# MATERIAL SUPPLIED
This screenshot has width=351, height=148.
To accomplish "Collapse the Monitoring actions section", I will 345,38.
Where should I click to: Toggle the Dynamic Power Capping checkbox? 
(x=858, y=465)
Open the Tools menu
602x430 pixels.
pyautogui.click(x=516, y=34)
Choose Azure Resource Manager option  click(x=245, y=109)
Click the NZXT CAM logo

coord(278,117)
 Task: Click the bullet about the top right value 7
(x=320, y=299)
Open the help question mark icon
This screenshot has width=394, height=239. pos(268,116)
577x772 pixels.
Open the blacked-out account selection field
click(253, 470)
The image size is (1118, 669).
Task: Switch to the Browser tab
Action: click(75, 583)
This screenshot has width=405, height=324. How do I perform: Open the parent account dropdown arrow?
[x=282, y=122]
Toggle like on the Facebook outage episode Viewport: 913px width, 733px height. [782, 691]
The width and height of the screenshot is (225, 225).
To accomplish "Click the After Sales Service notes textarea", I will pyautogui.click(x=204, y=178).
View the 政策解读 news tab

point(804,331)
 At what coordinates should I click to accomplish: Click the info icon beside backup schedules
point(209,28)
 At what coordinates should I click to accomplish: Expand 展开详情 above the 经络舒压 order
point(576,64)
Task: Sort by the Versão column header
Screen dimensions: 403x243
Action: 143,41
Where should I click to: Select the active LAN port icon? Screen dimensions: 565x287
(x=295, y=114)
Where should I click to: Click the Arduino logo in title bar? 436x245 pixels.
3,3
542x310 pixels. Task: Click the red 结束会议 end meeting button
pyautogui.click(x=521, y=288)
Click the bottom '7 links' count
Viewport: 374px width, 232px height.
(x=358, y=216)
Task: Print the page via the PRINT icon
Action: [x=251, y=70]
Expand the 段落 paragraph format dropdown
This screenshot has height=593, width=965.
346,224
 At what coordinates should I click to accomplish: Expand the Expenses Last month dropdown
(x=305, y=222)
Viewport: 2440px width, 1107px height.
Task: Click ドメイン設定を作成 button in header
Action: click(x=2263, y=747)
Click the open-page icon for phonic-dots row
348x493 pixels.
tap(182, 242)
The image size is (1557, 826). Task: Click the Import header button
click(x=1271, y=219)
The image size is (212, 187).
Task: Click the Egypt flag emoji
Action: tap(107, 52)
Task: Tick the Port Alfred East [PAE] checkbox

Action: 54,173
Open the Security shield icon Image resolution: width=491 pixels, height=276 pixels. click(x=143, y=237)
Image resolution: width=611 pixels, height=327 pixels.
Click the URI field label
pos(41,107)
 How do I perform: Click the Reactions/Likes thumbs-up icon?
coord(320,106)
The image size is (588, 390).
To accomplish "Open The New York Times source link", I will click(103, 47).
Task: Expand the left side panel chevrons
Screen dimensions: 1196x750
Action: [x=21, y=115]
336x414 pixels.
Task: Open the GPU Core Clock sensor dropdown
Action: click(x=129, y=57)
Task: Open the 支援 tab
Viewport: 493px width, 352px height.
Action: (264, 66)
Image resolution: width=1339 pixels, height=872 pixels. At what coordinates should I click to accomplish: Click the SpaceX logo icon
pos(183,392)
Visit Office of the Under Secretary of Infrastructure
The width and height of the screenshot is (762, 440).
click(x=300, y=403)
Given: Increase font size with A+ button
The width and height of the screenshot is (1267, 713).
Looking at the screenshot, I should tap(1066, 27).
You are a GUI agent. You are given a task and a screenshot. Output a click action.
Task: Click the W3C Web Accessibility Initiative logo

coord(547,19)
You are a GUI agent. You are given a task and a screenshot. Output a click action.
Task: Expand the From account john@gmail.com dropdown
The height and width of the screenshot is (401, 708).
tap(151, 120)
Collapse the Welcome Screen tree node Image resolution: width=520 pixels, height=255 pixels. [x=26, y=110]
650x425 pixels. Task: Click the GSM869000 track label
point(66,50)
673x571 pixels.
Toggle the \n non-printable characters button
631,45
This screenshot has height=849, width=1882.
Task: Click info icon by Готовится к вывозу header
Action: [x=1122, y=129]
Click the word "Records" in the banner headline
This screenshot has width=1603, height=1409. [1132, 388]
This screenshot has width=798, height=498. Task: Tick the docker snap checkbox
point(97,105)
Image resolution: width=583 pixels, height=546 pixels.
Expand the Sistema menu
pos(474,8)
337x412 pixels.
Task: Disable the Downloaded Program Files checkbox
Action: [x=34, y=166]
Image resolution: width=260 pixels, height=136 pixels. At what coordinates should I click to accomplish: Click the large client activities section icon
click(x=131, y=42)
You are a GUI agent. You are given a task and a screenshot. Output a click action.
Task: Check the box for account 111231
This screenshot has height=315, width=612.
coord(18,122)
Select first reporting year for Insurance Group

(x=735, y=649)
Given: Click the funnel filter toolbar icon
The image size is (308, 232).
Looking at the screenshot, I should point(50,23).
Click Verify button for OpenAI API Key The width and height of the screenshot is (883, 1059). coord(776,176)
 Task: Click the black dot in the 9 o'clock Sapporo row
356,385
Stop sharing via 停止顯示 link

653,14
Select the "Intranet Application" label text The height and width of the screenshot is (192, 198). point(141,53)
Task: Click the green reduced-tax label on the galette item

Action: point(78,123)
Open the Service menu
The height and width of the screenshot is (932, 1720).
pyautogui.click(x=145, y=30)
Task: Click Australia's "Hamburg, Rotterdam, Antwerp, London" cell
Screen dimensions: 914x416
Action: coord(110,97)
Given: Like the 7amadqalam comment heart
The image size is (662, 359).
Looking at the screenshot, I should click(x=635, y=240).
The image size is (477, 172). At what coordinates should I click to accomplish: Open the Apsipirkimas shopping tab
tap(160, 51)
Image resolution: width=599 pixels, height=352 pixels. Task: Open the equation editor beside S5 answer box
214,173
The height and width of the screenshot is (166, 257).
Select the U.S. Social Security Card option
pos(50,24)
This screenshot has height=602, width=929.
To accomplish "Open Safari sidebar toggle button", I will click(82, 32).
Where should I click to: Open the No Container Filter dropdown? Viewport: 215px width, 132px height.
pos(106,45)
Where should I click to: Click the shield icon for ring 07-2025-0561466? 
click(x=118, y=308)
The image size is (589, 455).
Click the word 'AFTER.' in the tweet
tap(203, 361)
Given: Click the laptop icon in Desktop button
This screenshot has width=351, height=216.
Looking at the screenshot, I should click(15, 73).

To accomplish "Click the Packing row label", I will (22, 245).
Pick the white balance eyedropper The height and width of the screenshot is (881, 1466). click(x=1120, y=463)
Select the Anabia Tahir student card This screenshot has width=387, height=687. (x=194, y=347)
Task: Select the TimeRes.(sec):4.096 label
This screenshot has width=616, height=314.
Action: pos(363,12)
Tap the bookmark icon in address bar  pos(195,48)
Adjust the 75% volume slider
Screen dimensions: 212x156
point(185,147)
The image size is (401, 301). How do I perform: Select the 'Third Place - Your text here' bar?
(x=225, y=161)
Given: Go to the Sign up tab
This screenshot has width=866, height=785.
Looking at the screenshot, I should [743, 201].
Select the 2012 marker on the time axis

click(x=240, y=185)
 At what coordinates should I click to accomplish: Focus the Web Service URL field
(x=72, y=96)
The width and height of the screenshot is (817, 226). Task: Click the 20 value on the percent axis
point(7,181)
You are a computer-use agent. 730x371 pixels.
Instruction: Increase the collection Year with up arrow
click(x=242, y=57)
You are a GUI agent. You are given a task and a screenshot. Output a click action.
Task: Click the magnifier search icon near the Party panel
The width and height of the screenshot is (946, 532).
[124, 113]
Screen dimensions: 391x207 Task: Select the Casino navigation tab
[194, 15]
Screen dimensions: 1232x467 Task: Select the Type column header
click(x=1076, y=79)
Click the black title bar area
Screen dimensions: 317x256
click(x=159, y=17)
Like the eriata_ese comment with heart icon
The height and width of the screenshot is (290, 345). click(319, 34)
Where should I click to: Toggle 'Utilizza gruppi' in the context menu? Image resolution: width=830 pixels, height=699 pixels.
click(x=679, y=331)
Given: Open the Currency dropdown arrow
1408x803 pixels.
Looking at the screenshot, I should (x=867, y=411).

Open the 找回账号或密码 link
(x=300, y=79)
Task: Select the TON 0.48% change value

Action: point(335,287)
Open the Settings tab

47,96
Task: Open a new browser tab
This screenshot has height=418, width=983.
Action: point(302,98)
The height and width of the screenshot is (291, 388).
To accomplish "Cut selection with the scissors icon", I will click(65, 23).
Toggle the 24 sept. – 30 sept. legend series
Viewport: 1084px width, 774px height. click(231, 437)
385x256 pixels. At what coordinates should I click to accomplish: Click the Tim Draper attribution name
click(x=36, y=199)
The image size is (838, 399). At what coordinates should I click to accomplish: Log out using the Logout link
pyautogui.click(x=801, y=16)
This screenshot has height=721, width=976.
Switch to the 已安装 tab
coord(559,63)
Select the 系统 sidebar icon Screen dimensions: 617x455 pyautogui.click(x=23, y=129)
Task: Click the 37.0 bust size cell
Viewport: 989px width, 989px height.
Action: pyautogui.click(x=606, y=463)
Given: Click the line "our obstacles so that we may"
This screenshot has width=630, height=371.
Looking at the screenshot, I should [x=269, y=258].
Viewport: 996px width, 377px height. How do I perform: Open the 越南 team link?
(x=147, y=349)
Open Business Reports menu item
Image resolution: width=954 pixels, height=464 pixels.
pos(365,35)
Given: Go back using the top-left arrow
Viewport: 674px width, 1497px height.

# WHAT IS REQUIRED
In these entries, please give the number of lines holding the string "sidebar" and nothing more.

# RESULT OF THIS EXERCISE
2